Sadly, rugby still doesn’t get it
The Losi Filipo case proves three things beyond reasonable doubt. One is that the courts are too willing to let violent rugby players off the hook, mostly on the dubious basis that a conviction might keep them from travelling. The second is that rugby is still failing to seriously confront appalling behaviour from its own. The sport’s bosses say all the right things, but act only under massive pressure.
And the third is that any public willingness to accept official leniency, even for the brightest stars, has dried up. Nearly everyone gets it now: talent on the rugby field is no excuse for thuggery.
Filipo’s assault on four people in Wellington last year was sustained, vicious and unprovoked.
It was at least as bad as the well-publicised assault on a policewoman by Nikolas Delegat, the son of a wealthy winemaker. Delegat’s light sentence was troubling, but at least his attempt to be let off without a conviction failed. Filipo’s bid succeeded because, Judge Bruce Davidson ruled, ‘‘his chosen career could well be outside his purview if convicted’’.

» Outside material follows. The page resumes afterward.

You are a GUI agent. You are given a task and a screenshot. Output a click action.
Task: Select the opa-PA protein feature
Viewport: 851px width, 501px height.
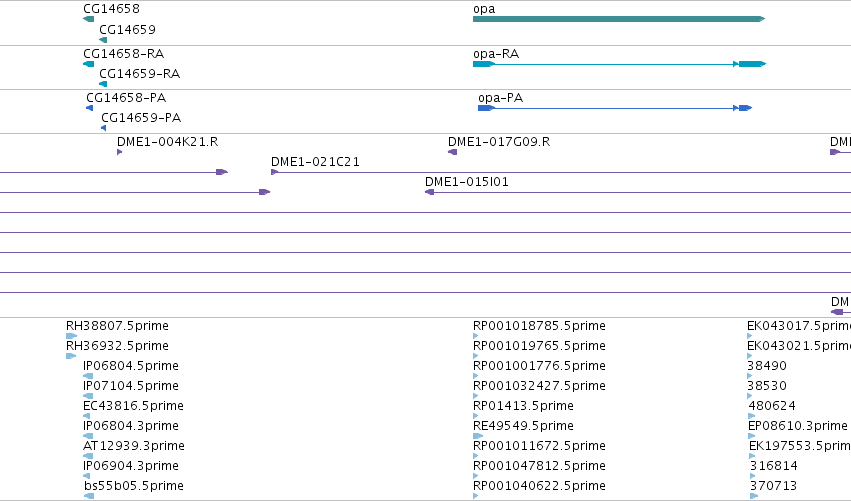[x=615, y=108]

Judge Davidson is hardly alone in applying this logic. The list of New Zealand rugby stars who have received discharges without conviction or police diversions after violent assaults is depressingly long.
Putting a protective halo around a few professions – be they medicine, law or rugby – is alarming enough even if the risks are genuine.
Yet for sportspeople, they do not seem to be. University of Auckland law expert Bill Hodge says he has helped players with convictions make it to the United States, despite its strict entry standards. The New Zealand rugby league player Russell Packer is still playing in Australia after a prison sentence. Far from barring the doors, sporting bodies are often very willing to welcome violent offenders back.
After a time, that is appropriate. Young people make mistakes, even serious ones (Filipo was 17 at the time of this attack), and most athletes, especially first-time offenders, deserve an eventual route back into their sport. Yet that is very different to turning a blind eye to violence, as rugby authorities have done here. Filipo stayed on his contract until last week.
Rugby isn’t responsible for every action of its players, but it is responsible for the culture that communicates they are untouchable.